The distinguished Dutch physician Bert Keizer went to London this week and gave a lecture at the London Millennium Festival of Science, at King’s College. He spoke of the rise of Modern Medicine after 1850, the study of the anatomical basis of the symptoms of diseases, the discovery of the bacterial causes of diseases, the methods developed to avoid bacterial contamination, the discovery of anaesthesia, antibiotics, insulin, increasing surgical sophistication, psychotropic medication, vaccination, open-heart surgery, kidney transplants, hip replacement, intensive care treatment, and so on.

But then many became so intoxicated by those marvellous successes in medicine that they thought it would apply to every other situation as well, that there would be the patient’s complaint, followed by diagnosis, treatment and cure. In fact, said Dr Keizer, “in many cases we get stuck after diagnosis, for we cannot treat a stroke, or Alzheimer’s, or Parkinson’s disease, or multiple sclerosis, or osteoporosis, or nicotine addiction, or, most famously and least believed of all, we cannot cure cancer.”
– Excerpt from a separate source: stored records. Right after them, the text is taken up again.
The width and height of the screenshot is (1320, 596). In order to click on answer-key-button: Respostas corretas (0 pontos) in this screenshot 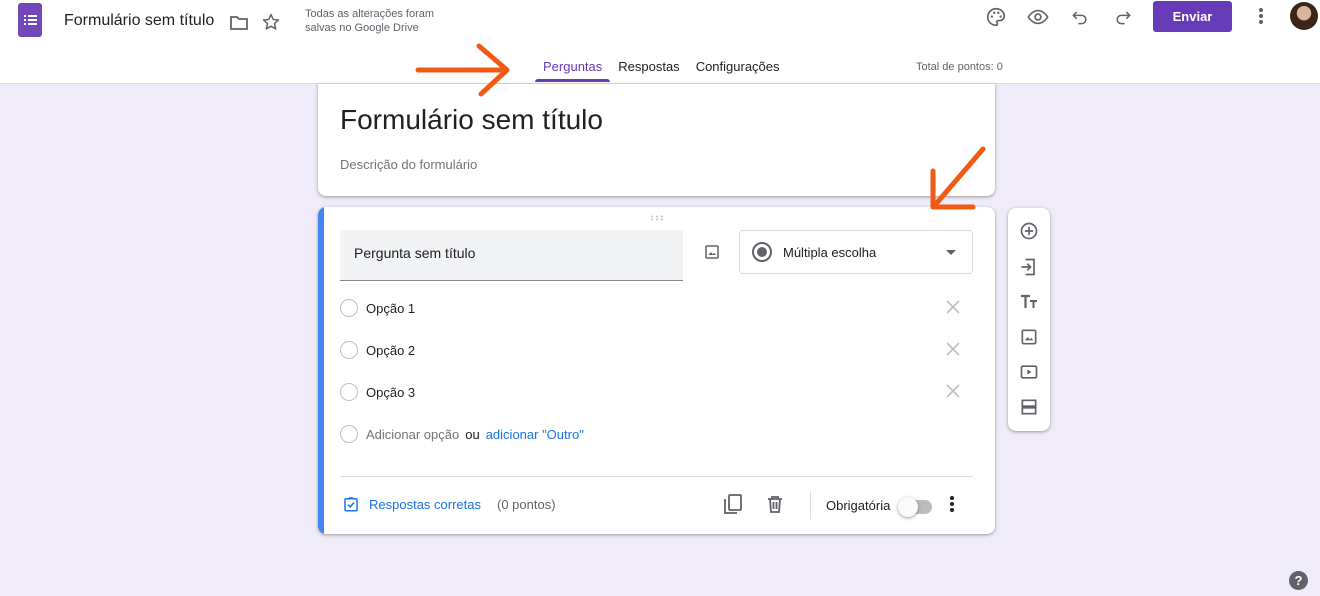, I will do `click(449, 504)`.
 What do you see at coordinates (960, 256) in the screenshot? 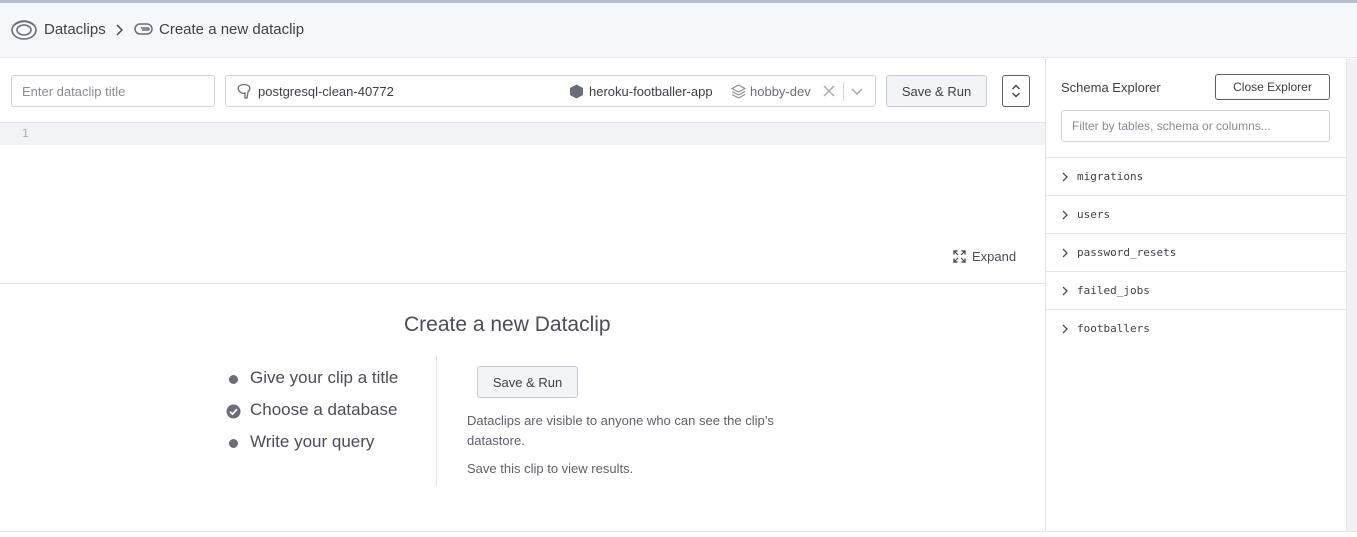
I see `expand-icon` at bounding box center [960, 256].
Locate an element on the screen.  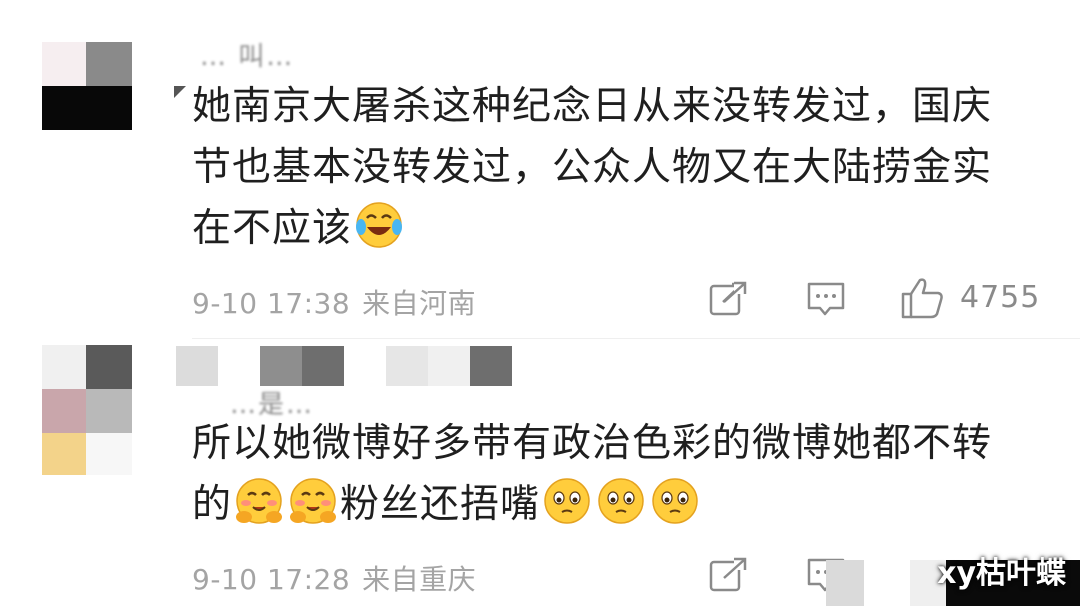
like-count: 4755 is located at coordinates (1000, 298).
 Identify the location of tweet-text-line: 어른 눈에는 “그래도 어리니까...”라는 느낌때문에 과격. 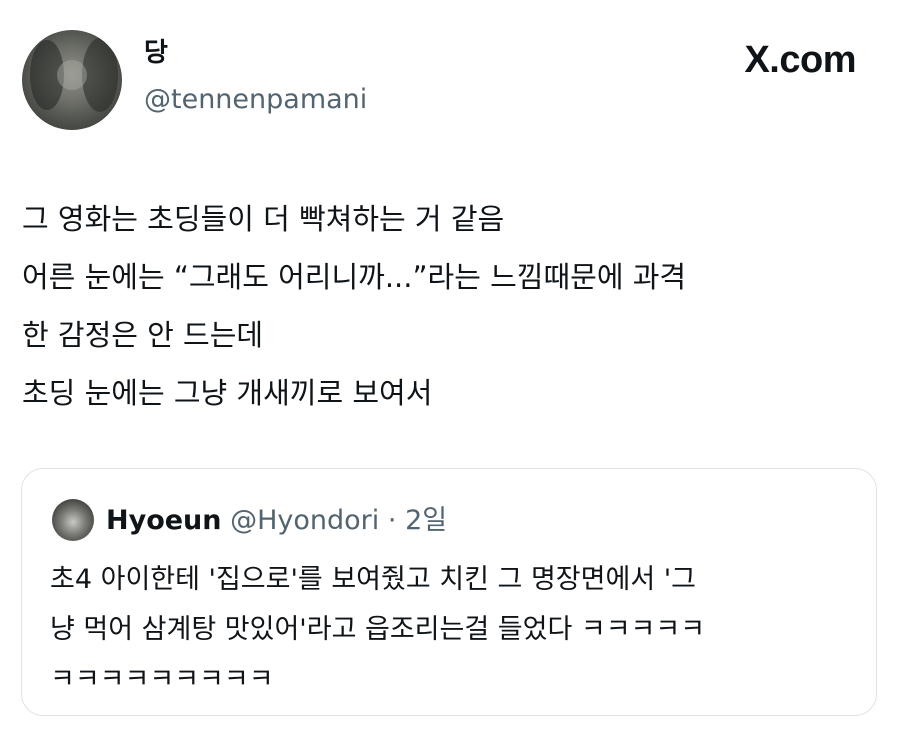
(354, 277).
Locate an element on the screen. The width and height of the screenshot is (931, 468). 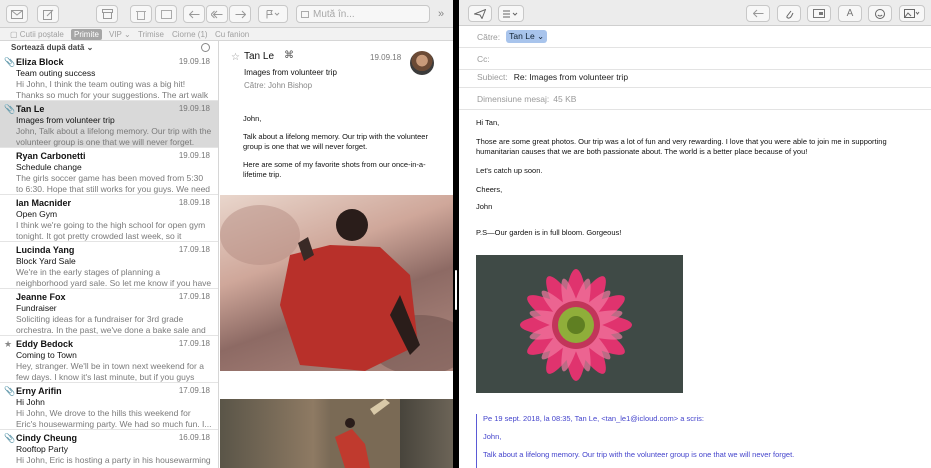
preview-date: 19.09.18 is located at coordinates (386, 58).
What did Ludwig Wittgenstein say in the “Tractatus”? “We feel that even when all possible scientific questions have been answered, the problems of life remain completely untouched.” What does Wittgenstein mean by that? Bert Keizer suggests, “Around suffering there’s always the question ‘why?’ So when a patient asks: why am I to die? and the doctor responds with a lengthy disquisition on the insufficiency of her coronaries, the accumulation of fluids in her lungs, the patient will soon interrupt all this physiology and will say, ‘Never mind all that, I meant, why me?'”

While modern medicine, since the 19th century, has had great successes, not all physical suffering can or ever will be taken away by medicine. To act as if it could leads to increased suffering, especially in the hour of death. The scientific analysis of bodily events ignores the sadness of parting from this life. Dr. Keizer concluded, “Our real questions, in Wittgenstein’s sense, are not scientific, and we would do well, when talking about choices around death, to be aware of the understandable but therefore no less harmful blindness of one of the principal actors in he last act of life – the doctor with his scientific obsession.”

Dr Martyn Lloyd-Jones was a brilliant doctor in Barts, London, working under Lord Horder, the King’s physician, and destined for a glittering career. But in 1926 he believed he was called to the ministry and on Sunday December 12 he preached in Sandfields Presbyterian Church in South Wales where the local presbytery unanimously invited him to become their minister.

When he arrived back in London on Tuesday December 14 the newspapers were full of the story with such headlines as “Leading Doctor Turns Pastor:

Large Income Given Up For £300 a Year” and “Harley-Street Doctor to become a Minister” and “Specialist to Take Aberavon Pastorate.” There was a message in his box in Barts asking him to go immediately to Lord Horder’s office, and when he entered there were Horder and Spilsbury, his chiefs, pouring over the newspapers with accounts of his plans. They expostulated with him. Horder thought he was being a fool and they urged him to reconsider his decision, pointing out to him all the benefits that would come to him and his patients from remaining within the world of medical science.

Dr Lloyd-Jones apologised to them that they had learned of his resignation from the press, that that had not been his intention at all, that he had determined to tell them personally, but there had been a press leak. “Gentlemen,” he said to the two doctors, “I agree with you when you tell me the importance of medical science, but I want you to realise this, that after we have done all we can for our patients, they are still going to die.” His new vocation was focused upon that eternal life, which is God’s gift to all who believe in the Son of God, the good Physician.